Rows of pointing data
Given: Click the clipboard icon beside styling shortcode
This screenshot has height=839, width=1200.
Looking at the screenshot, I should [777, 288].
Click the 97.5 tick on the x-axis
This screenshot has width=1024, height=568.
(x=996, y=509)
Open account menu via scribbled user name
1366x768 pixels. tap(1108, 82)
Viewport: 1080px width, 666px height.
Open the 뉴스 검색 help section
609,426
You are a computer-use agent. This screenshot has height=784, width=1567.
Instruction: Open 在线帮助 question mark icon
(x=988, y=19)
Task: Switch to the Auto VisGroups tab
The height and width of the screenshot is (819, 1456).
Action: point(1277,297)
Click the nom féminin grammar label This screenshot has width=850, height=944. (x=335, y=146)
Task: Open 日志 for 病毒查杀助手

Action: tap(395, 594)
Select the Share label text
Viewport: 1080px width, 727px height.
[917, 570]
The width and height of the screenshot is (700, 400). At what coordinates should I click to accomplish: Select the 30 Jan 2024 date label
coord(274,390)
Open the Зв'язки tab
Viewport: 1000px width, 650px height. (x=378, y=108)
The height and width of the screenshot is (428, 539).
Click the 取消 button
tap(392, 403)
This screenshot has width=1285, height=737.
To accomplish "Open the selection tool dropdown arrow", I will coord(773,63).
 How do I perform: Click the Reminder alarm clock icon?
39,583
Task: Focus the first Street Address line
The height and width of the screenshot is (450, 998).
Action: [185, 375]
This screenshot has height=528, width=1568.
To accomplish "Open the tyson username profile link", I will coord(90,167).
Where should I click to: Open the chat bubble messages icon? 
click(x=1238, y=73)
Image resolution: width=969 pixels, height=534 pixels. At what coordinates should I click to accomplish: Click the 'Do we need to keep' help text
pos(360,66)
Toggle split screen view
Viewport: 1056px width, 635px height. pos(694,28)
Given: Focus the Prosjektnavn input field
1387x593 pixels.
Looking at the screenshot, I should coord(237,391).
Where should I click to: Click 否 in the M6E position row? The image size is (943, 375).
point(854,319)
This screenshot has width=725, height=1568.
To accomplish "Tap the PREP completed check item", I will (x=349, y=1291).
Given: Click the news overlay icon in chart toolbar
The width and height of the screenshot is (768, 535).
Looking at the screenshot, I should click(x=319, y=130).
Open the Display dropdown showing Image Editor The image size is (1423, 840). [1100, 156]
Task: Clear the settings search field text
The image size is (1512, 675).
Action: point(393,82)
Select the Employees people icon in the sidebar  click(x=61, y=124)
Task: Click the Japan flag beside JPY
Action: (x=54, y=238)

#### What this task involves:
Duplicate every row above, keeping each line identical.

#### Answer:
Given: Click the clipboard icon beside styling shortcode
This screenshot has height=839, width=1200.
Looking at the screenshot, I should [777, 288].
Click the 97.5 tick on the x-axis
This screenshot has width=1024, height=568.
(x=996, y=509)
Open account menu via scribbled user name
1366x768 pixels. tap(1108, 82)
Viewport: 1080px width, 666px height.
Open the 뉴스 검색 help section
609,426
You are a computer-use agent. This screenshot has height=784, width=1567.
Instruction: Open 在线帮助 question mark icon
(x=988, y=19)
Task: Switch to the Auto VisGroups tab
The height and width of the screenshot is (819, 1456).
Action: point(1277,297)
Click the nom féminin grammar label This screenshot has width=850, height=944. (x=335, y=146)
Task: Open 日志 for 病毒查杀助手

Action: tap(395, 594)
Select the Share label text
Viewport: 1080px width, 727px height.
[917, 570]
The width and height of the screenshot is (700, 400). At what coordinates should I click to accomplish: Select the 30 Jan 2024 date label
coord(274,390)
Open the Зв'язки tab
Viewport: 1000px width, 650px height. (x=378, y=108)
The height and width of the screenshot is (428, 539).
Click the 取消 button
tap(392, 403)
This screenshot has width=1285, height=737.
To accomplish "Open the selection tool dropdown arrow", I will coord(773,63).
 How do I perform: Click the Reminder alarm clock icon?
39,583
Task: Focus the first Street Address line
The height and width of the screenshot is (450, 998).
Action: [185, 375]
This screenshot has height=528, width=1568.
To accomplish "Open the tyson username profile link", I will coord(90,167).
Where should I click to: Open the chat bubble messages icon? 
click(x=1238, y=73)
Image resolution: width=969 pixels, height=534 pixels. At what coordinates should I click to accomplish: Click the 'Do we need to keep' help text
pos(360,66)
Toggle split screen view
Viewport: 1056px width, 635px height. pos(694,28)
Given: Focus the Prosjektnavn input field
1387x593 pixels.
Looking at the screenshot, I should coord(237,391).
Where should I click to: Click 否 in the M6E position row? The image size is (943, 375).
point(854,319)
This screenshot has width=725, height=1568.
To accomplish "Tap the PREP completed check item", I will (x=349, y=1291).
Given: Click the news overlay icon in chart toolbar
The width and height of the screenshot is (768, 535).
Looking at the screenshot, I should click(x=319, y=130).
Open the Display dropdown showing Image Editor The image size is (1423, 840). [1100, 156]
Task: Clear the settings search field text
The image size is (1512, 675).
Action: point(393,82)
Select the Employees people icon in the sidebar  click(x=61, y=124)
Task: Click the Japan flag beside JPY
Action: (x=54, y=238)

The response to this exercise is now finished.